Re: Fulltext search configuration

From: Mohamed <mohamed5432154321(at)gmail(dot)com>
To: pgsql-general(at)postgresql(dot)org
Subject: Re: Fulltext search configuration
Date: 2009-02-02 16:09:19
Message-ID: 861fed220902020809u534b743atba3491397f27b404@mail.gmail.com
Views: Raw Message | Whole Thread | Download mbox | Resend email
Thread:
Lists: pgsql-general

On Mon, Feb 2, 2009 at 4:34 PM, Oleg Bartunov <oleg(at)sai(dot)msu(dot)su> wrote:

> On Mon, 2 Feb 2009, Oleg Bartunov wrote:
>
> On Mon, 2 Feb 2009, Mohamed wrote:
>>
>> Hehe, ok..
>>> I don't know either but I took some lines from Al-Jazeera :
>>> http://aljazeera.net/portal
>>>
>>> just made the change you said and created it successfully and tried this
>>> :
>>>
>>> select ts_lexize('ayaspell', '?????? ??????? ????? ????? ?? ????
>>> ?????????
>>> ?????')
>>>
>>> but I got nothing... :(
>>>
>>
>> Mohamed, what did you expect from ts_lexize ? Please, provide us valuable
>> information, else we can't help you.
>>
>
What I expected was something to be returned.
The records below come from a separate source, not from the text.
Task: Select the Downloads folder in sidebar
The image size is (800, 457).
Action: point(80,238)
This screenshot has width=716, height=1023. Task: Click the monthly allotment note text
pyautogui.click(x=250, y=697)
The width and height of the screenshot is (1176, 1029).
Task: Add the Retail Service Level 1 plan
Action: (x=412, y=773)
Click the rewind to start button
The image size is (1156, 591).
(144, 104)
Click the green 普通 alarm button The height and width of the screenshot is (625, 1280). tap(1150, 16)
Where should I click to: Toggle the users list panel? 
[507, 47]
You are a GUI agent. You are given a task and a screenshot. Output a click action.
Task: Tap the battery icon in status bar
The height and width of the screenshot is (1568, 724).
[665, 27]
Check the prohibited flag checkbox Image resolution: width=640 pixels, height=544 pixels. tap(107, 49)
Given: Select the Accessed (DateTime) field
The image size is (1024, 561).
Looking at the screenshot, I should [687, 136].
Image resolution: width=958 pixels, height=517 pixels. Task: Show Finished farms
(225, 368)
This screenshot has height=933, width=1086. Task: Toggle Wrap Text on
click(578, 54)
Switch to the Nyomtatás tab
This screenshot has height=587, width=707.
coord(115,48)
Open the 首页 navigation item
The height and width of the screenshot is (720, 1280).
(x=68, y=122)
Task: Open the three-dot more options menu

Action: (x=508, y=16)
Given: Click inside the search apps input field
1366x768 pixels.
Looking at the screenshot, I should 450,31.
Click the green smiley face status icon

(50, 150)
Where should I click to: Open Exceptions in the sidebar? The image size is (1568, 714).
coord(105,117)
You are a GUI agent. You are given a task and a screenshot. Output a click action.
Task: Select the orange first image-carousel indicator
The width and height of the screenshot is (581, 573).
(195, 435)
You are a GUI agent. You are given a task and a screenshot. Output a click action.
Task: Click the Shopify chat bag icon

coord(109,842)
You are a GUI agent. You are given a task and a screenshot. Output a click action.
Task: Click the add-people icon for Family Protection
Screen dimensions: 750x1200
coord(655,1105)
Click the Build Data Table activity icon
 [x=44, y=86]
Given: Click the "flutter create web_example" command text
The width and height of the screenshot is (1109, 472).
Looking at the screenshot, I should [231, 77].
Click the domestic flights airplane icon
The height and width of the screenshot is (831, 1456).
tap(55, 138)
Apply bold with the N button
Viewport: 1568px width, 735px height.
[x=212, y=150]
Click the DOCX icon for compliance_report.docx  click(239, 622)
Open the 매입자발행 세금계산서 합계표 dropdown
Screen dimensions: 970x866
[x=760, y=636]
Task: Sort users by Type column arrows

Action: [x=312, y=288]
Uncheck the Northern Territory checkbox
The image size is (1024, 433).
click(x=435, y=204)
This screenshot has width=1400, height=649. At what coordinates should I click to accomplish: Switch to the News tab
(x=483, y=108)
After all they are valid words
taken from an article. (perhaps you don't see the words, but only ???... )
Am I wrong to expect something ? Should I go for setting up the
configuration completly first?

SELECT ts_lexize('norwegian_ispell',
'overbuljongterningpakkmesterassistent');
{over,buljong,terning,pakk,mester,assistent}

Check out this article if you need a sample.
http://www.aljazeera.net/NR/exeres/103CFC06-0195-47FD-A29F-2C84B5A15DD0.htm

>
>>
>>> Is there a way of making sure that words not recognized also gets
>>> indexed/searched for ? (Not that I think this is the problem)
>>>
>>
>> yes
>>
>
> Read
> http://www.postgresql.org/docs/8.3/static/textsearch-dictionaries.html
> "A text search configuration binds a parser together with a set of
> dictionaries to process the parser's output tokens. For each token type that
> the parser can return, a separate list of dictionaries is specified by the
> configuration. When a token of that type is found by the parser, each
> dictionary in the list is consulted in turn, until some dictionary
> recognizes it as a known word. If it is identified as a stop word, or if no
> dictionary recognizes the token, it will be discarded and not indexed or
> searched for. The general rule for configuring a list of dictionaries is to
> place first the most narrow, most specific dictionary, then the more general
> dictionaries,
> finishing with a very general dictionary, like a Snowball stemmer or
> simple, which recognizes everything."
>

Ok, but I don't have Thesaurus or a Snowball to fall back on. So when words
that are words but for some reason is not recognized "it will be discarded
and not indexed or searched for." which I consider a problem since I don't
trust my configuration to cover everything.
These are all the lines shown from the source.